Büyüyen zarafet

 

Sculpture-Daniel Katz Gallery*

 

Sürekli bir çaba içerisindeyiz. Eteğimiz kırışmasın, makyajımız bozulmasın, saçımız düzgün olsun. Düzgün olsun her şey; bozulmasın. Peki mümkün mü?

Bizim çabamızla durdurulabilir mi, sabitlenebilir mi istediklerimiz?

Bir bebek doğduğunda, büyüyünce olabilecek şeyler için vaadler duymaya başlar. Bir büyü gibi anlatılır büyümek. İştah uyandırır. Yeterince çabalandığında edinilebilecek bir mertebe gibi. Oraya varmak, yapılacaklar yapılırsa mümkün olacaktır ve bunun için çaba gerekmektedir.

Bizlere çocukluk, gençlik, olgunluk ve devamında yaşlılık olan bir süreci izliyormuşuz gibi geliyor ama aslına bakarsanız; doğduğumuz günden itibaren yaşlanmanın da başladığı bir süreci takip ediyoruz. Beden, her an yaşlanıyor.

Baskı altındayız. Fiziksel unsurların ‘tamam’ olmasının, yaşamımızdaki deneyimin garantörü olacağına dair bir inancımız var. Güzel olmalıyız ki, beğenilelim. Beğenilelim ki, güzel bir deneyim yaşayalım. Bu zincirdeki güzellik algımıza yapışmış durumdayız ve ortaya ısrarlı bir çaba koyuyoruz. Bu çaba ile bir arada tutabileceğimizi zannettiğimiz koşullarla, kalıcı bir form yaratma peşindeyiz.
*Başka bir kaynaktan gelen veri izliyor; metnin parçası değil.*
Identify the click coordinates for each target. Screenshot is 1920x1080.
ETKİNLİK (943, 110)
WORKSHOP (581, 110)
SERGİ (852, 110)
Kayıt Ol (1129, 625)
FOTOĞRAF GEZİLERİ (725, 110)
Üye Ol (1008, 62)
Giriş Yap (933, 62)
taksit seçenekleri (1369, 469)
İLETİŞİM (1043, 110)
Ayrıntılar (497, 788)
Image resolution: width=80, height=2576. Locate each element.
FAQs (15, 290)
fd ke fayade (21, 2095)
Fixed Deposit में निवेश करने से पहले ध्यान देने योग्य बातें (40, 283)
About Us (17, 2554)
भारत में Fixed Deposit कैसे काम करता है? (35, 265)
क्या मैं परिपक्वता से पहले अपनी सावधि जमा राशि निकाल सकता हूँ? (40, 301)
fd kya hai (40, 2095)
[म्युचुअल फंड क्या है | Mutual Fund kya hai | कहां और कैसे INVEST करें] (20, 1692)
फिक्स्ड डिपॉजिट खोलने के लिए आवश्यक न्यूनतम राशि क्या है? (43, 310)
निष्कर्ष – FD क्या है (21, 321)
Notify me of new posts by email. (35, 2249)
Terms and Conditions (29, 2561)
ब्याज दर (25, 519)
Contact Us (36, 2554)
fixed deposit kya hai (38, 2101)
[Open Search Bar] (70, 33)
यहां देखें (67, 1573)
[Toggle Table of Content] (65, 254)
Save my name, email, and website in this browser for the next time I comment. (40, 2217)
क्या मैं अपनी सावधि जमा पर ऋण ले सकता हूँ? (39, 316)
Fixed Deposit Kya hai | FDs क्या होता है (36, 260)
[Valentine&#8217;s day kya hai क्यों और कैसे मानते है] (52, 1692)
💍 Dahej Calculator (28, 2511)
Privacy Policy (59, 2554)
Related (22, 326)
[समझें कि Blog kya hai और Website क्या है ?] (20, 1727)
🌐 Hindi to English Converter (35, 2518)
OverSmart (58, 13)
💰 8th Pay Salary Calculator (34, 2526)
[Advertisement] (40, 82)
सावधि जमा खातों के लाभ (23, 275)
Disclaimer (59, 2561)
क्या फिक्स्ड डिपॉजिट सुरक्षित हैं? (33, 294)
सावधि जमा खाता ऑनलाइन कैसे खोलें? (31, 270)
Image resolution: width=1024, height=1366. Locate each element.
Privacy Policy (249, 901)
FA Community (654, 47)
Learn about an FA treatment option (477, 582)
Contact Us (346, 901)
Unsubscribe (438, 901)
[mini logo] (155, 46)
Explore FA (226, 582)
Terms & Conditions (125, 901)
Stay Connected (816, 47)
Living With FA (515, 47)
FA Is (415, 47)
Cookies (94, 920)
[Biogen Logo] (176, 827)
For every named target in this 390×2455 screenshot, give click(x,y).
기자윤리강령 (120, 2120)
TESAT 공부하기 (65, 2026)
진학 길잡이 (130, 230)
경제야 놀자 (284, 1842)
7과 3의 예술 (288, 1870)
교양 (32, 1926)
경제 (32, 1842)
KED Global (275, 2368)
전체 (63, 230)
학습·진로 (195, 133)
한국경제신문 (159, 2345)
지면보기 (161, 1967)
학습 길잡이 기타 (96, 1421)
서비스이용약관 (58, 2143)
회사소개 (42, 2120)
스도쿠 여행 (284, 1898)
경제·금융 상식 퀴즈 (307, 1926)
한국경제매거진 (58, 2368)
Elimizdeki el aynasıyla, her şeyin düzgün ve yerli yerinde olup olmadığını kontrol ede duralım; ancak beden yaşlanıyor. Üstelik hemen sonuç alma arzumuzdan ötürü, onunla düzenli ilgilenmeyi de göze almak istemiyoruz. Spor yapmakla, dengeli beslenmekle, öz bakımımızla düzenli ilgilenmekle ‘vakit kaybetmek’ istemiyoruz. Hızlı hamlelerle ‘daima’ ya da ‘her istediğimizde’ güzel olabilmek istiyoruz. Teknoloji de reklamlar da sağolsun, bunun bize mümkün olduğunu sıklıkla fısıldıyor. Çabamız, düzenli ve uzun vadeli değil; ancak kontrolümüz her daim. Baskı, böyle oluşuyor.

Güzellik uğruna ortaya koyduğumuz çaba, aslını gölgeliyor olabilir mi ?

Diyebilirsiniz ki, peki ne yapalım? Kendimize bakmayalım mı? Özen göstermeyelim mi? Elbette söylediğim bu değil. Elbette bedenimize iyi bakalım; ancak özen göstermekle, kalıcı olması için çabalamak birbirinden apayrı kavramlar. Güzellik, düzgünlük uğruna ortaya koyduğumuz çabanın, bizim istediğimiz anlamda bir kalıcılık sağlayamayabileceğinden söz ediyorum sadece. Kendimizi maruz bıraktığımız baskı ile strese neden olan büyük ‘kontrol’ çabamızın ardına bakabiliriz. Yatırımımızın -eğer varsa-, ne yönde olduğunu anlamaya çalışabiliriz.

Düşünce, söz ve eylemlerimiz birbirini izliyor. Bırakmak istediğimiz etki ya da almak istediğimiz beğeni, değişmez fiziksel unsurlarımızın bir sonucu olmuyor. Ya da öyle olursa, sığ ya da atıştırmalık keyifler gibi oluyor. Çabalıyoruz, didiniyoruz ama elde avuçta kalan: sabun köpüğü.

Zarafet, eğer doğru bir anlayıştan gelen bir çabayla beslenirse, bedendeki yaşlanmayla ters orantılı işliyor gibi duruyor. Yıllar, anlayışımızın derinleşmesine vesile olduğunda, örtüler kalkıyor. Kelimeler, ifadeler, eylemler de derinleşmeye başlıyor. Belki de yıllardır büyük bir çabayla peşinden koştuğumuz ışıltı, kendiliğinden görünür oluyor.

Çünkü zarafet, yaşsız. Elmas, anlayışımıza yatırım yaptıkça ışıldıyor.
Yıllara meydan okumak, zarafetimizden geliyor.
Çünkü yaş almak, zarafeti gölgelemiyor.
Çünkü zarafet, yaşlanmıyor. Büyüyor.

*Görsel: “boşluk, değersizlik” anlamında olan Latince “Vanitas” sözcüğü, hayatın geçiciliğini, zevkin boşluğunu anlatan; insanlara ölümlü olduğunu hatırlatan sanat eserlerinde kullanılıyormuş.